While staying with my cousin James and his lovely family, we declared that since it was Sunday, we had to go for a hike. It was the last day of our vacation, we were meant to fly out that night and it was predicted to hover near 100 or above all day. For these reasons we decided not to go to Red Rocks just outside of town, but rather for a more leisurely stroll around Tule Springs Ranch, a park constructed around a former “Divorce Ranch.”

Fro the 30’s until the 1950’s you could only get quick and easy divorces in certain states, and the ever enterprising Nevada was one of them. But, of-course, you had to establish residency, which took six weks. During that time, women would sometimes stay at a Divorce Ranch. You can read all about the craziness in this article at Slate, but the gist was: “… a typical day at a divorce ranch might have looked like this: horseback riding in the morning, an after-lunch trip into town for shopping or a visit with a lawyer, and then, in the evening, cocktails, communal dinner, and another car trip to a bar or a casino, where the ladies would dance and drink and gamble.”

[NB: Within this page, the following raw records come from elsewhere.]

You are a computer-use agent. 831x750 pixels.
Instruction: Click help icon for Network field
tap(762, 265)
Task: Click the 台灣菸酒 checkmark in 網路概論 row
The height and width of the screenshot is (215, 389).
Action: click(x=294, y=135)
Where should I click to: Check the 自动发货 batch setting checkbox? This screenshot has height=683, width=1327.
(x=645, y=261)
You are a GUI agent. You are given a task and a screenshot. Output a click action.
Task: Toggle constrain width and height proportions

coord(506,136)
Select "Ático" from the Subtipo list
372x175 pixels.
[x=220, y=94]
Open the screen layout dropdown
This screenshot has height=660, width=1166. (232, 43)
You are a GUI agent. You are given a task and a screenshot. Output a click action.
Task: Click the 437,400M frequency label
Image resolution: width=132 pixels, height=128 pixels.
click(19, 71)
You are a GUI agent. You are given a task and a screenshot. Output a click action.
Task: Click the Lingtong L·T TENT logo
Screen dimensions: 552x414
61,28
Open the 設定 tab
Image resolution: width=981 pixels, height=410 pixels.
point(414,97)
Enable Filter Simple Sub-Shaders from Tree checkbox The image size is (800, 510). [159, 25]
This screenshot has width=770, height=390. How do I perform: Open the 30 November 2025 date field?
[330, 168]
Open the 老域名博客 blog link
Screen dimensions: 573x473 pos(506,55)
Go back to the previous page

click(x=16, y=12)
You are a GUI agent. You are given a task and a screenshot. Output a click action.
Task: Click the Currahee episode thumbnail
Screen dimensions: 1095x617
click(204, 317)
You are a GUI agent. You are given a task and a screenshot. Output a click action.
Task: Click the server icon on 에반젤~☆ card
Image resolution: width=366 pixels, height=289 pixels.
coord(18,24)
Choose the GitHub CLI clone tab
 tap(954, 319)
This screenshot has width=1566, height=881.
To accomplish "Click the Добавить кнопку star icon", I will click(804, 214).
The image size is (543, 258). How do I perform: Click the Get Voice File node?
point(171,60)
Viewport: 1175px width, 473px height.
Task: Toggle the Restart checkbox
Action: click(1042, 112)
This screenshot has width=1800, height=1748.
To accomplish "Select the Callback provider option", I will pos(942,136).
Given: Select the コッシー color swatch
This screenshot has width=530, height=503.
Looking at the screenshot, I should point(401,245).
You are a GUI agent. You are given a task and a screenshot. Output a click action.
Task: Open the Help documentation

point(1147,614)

People, I have gotten a divorce and I say “hells yes!” to the divorce ranch. Six weeks to cool my heels, ride horses, drink, gamble, and perhaps have a dalliance with a handsome cowboy, that would have really eased the transition I think.

In any case, the grounds were lovely, Ivan chased Peacocks and collected feathers, the kids played with their kid-cousins and we all got pretty hot under the Nevada sun. We followed it up with a walk around a bird and animal sanctuary, and then quickly sought out air conditioning and shade.

 

Zion

Zion National Park. It was named Zion by an early Mormon settler who regarded that one could worship as well in this cathedral in any on earth. The name that had previously been attributed was Mukuntuweap, a Paiute word which is roughly  translated as “straight valley.” I’m partial to the Mormon name, surprisingly. It suits the place.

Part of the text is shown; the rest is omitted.